Grey-Box prototypes built in HTML/CSS demonstrate the layout of site pages and features


The code-based benefits of prototypes are apparent immediately: rather than mocking up individual examples at multiple breakpoints, the prototypes use responsive coding techniques (like media queries) to natively demonstrate variable behaviors at all screen sizes.

Style Tiles


While the “prototype developer” (usually a UX designer with code skills) is coding, the visual designer works on the site’s aesthetic using style tiles . Put simply, style tiles display the site’s visual elements (typography treatments, color palettes, button styles, etc.) and communicate the site’s look and feel without getting into layout or content considerations.
 

joci style tile


A style tile created for a recent client project

Design Prototypes


Once the style tiles and the grey-box prototypes are approved, the “prototype developer” works with the visual designer to apply the site’s aesthetic (from the style tile)  to the existing grey-box prototypes, in code. This ensures that pre-approved layouts and behaviors look and perform as expected.
 

The final design prototype is then advanced to a more traditional development process and serves as a much better starting point than a large collection of layered PSD files. Front-end developers may now spend their time on thoughtful interaction design, performance optimization, JavaScript functionality, and adding finishing touches that make the site feel polished and complete.
 

So, What’s The Catch?

The biggest obstacle to prototyping is the most obvious one: having the right skills available. Prototyping requires team members who can code to be heavily involved in the design process.

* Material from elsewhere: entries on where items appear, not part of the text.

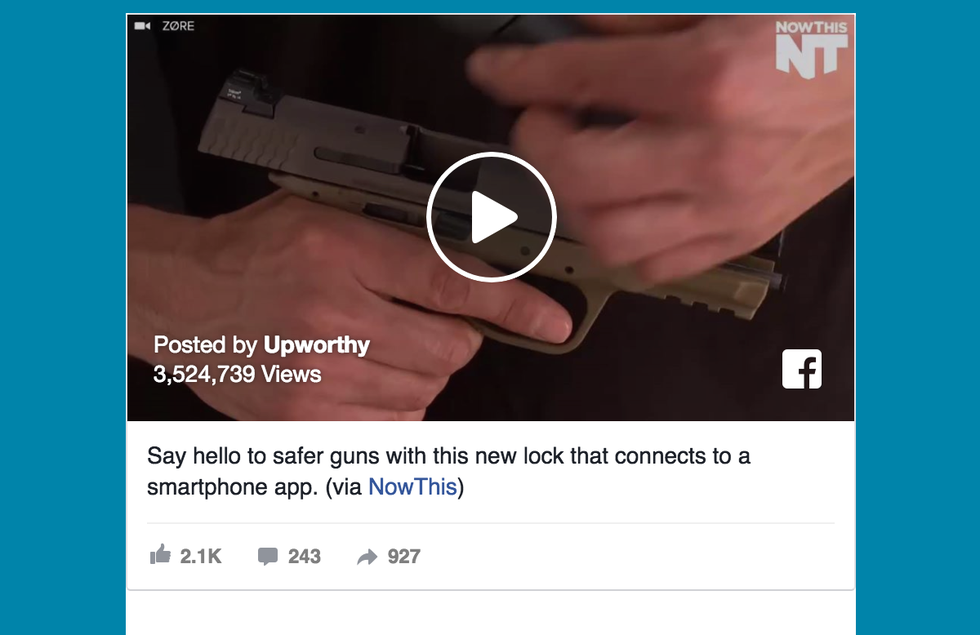980x635 pixels.
Task: Click the Upworthy poster name
Action: (316, 345)
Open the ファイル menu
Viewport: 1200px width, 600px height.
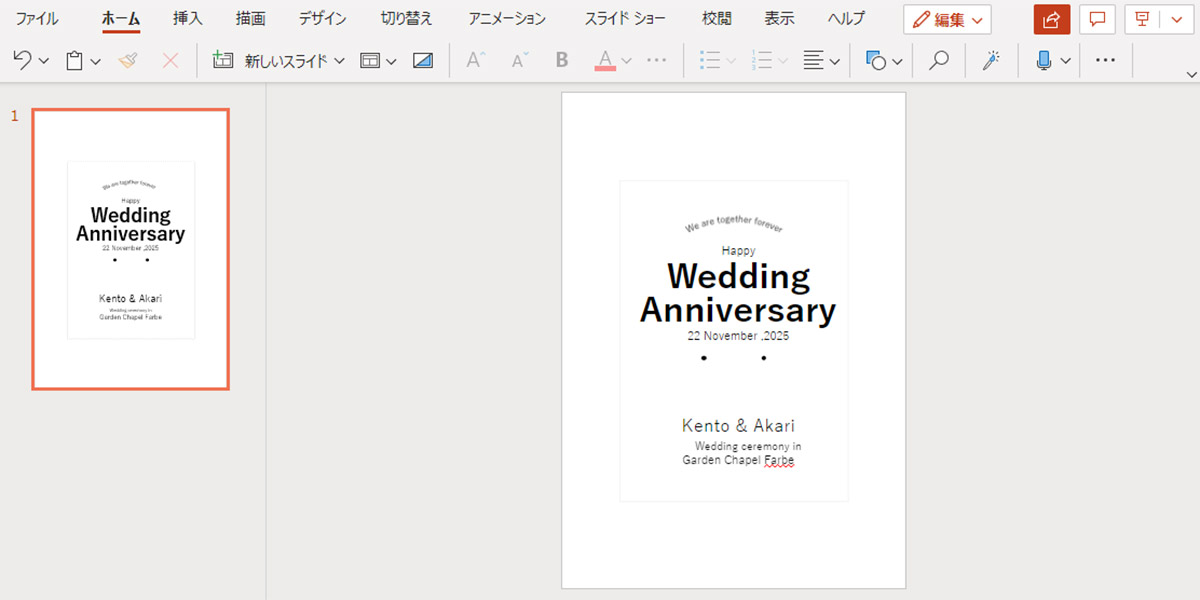37,19
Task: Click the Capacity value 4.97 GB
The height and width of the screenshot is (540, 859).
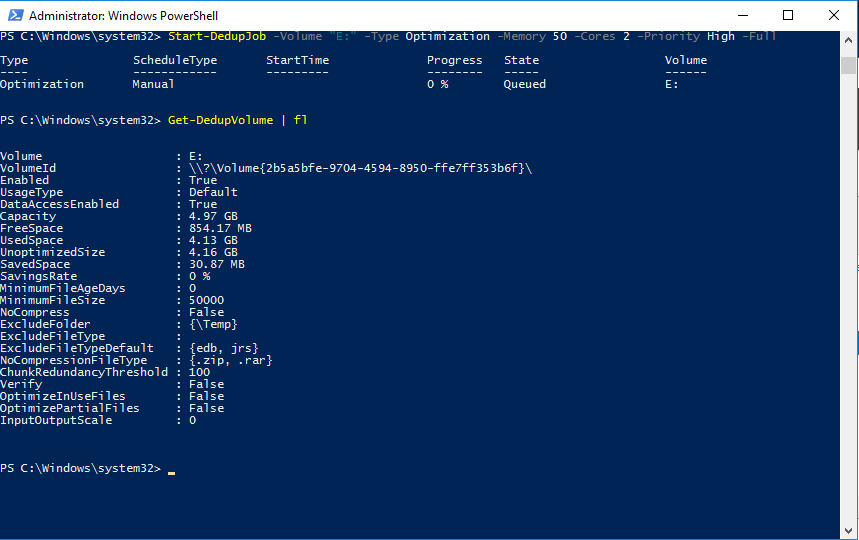Action: [213, 216]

Ideally, prototyping is  performed by a UX designer who possesses HTML/CSS skills and a solid understanding of responsive design techniques (in conjunction with layout and design skills). If you don’t have all these skills in one person, prototyping can still be accomplished via close collaboration between a visual/UX designer teamed-up with a front-end developer.

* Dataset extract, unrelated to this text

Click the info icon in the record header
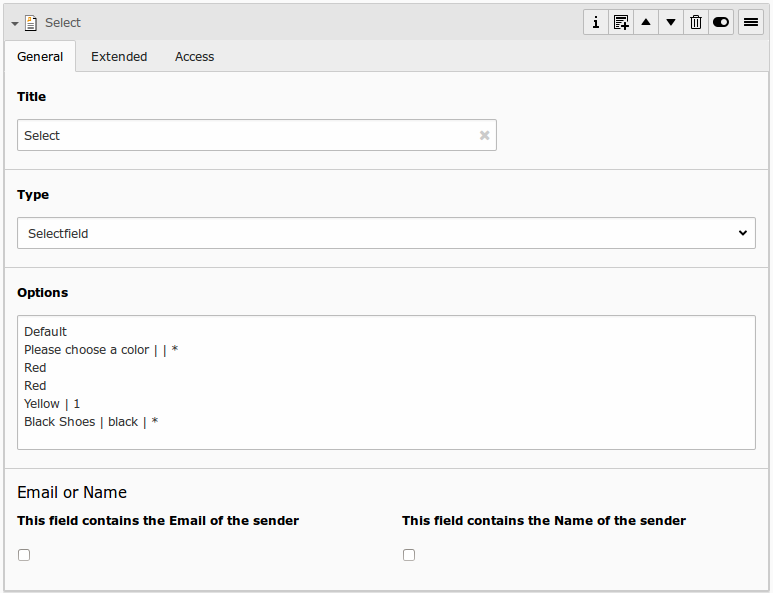This screenshot has width=773, height=593. point(596,22)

This might seem like a lot of extra time and effort. The good news is that we’ve found prototyping to be so much more efficient than creating static mock-ups. A two-person collaborative design/development partnership often fits within the same budget that would have originally been spent just on mock-ups. Believe it!

When Not To Prototype


Despite these advantages, there are instances when prototyping may not be applicable. If you’re adding a new feature onto an existing site and you’re already familiar with how that site’s navigation and other shared components work across breakpoints, you might not want to start from scratch to prototype the new feature. And with involved or complex interactions – a web application with a lot of JavaScript – jumping into coding might not be appropriate at such an early stage in the project.
 

The prototyping process also doesn’t necessarily need to be employed for your entire site. If you’re prototyping a site that has one particularly complex JavaScript component – would either take too long to code during the design phase or is beyond the skill level of your prototyping team – there’s no reason why you can’t prototype everything except that component, use a blank grey box to represent that component, and do multi-state mockups outside of the browser for that one component. You’ll still be prototyping for the rest of the site, and you’ll still save time overall.

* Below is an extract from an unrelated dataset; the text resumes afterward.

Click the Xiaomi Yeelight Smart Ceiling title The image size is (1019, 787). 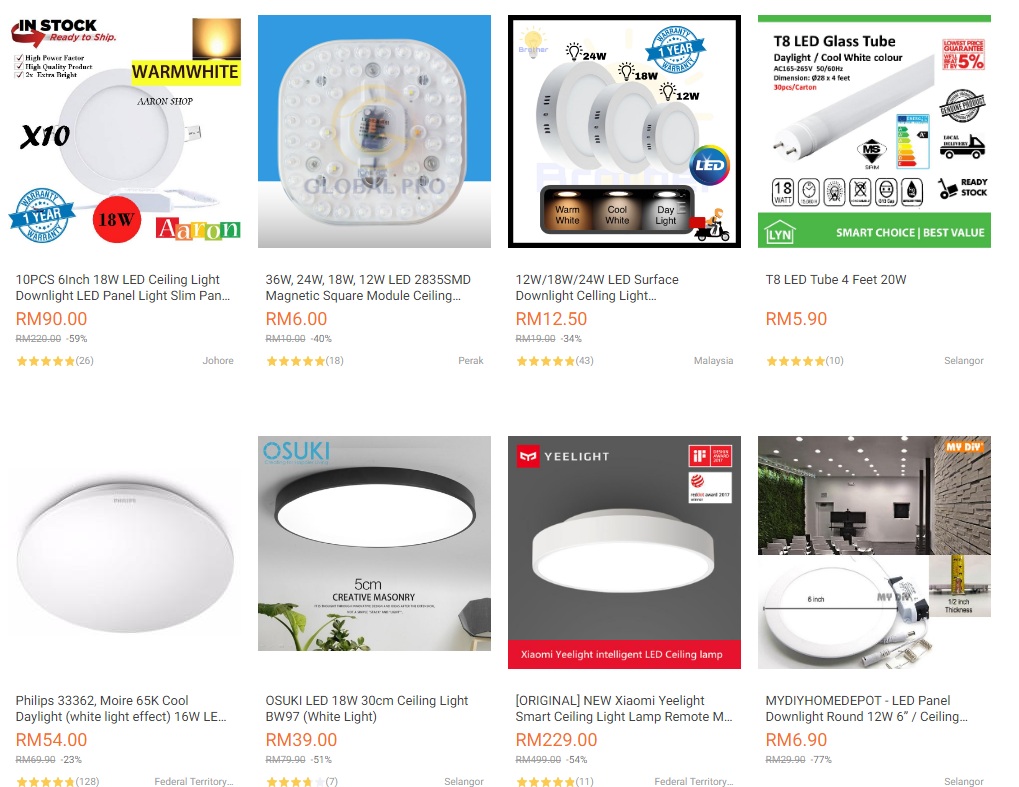click(624, 708)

Remember: A Prototype Is NOT A Website


Neither prototypes nor final designs are the final product – the website is. The goal of any design process is to serve as an enabler to get you to the final product efficiently and clearly. Use whatever techniques are most effective for you, your team and your project! When used appropriately, prototyping is a great tool for creating and showcasing a responsive site’s user flow and interactions in a way that static designs often struggle to convey.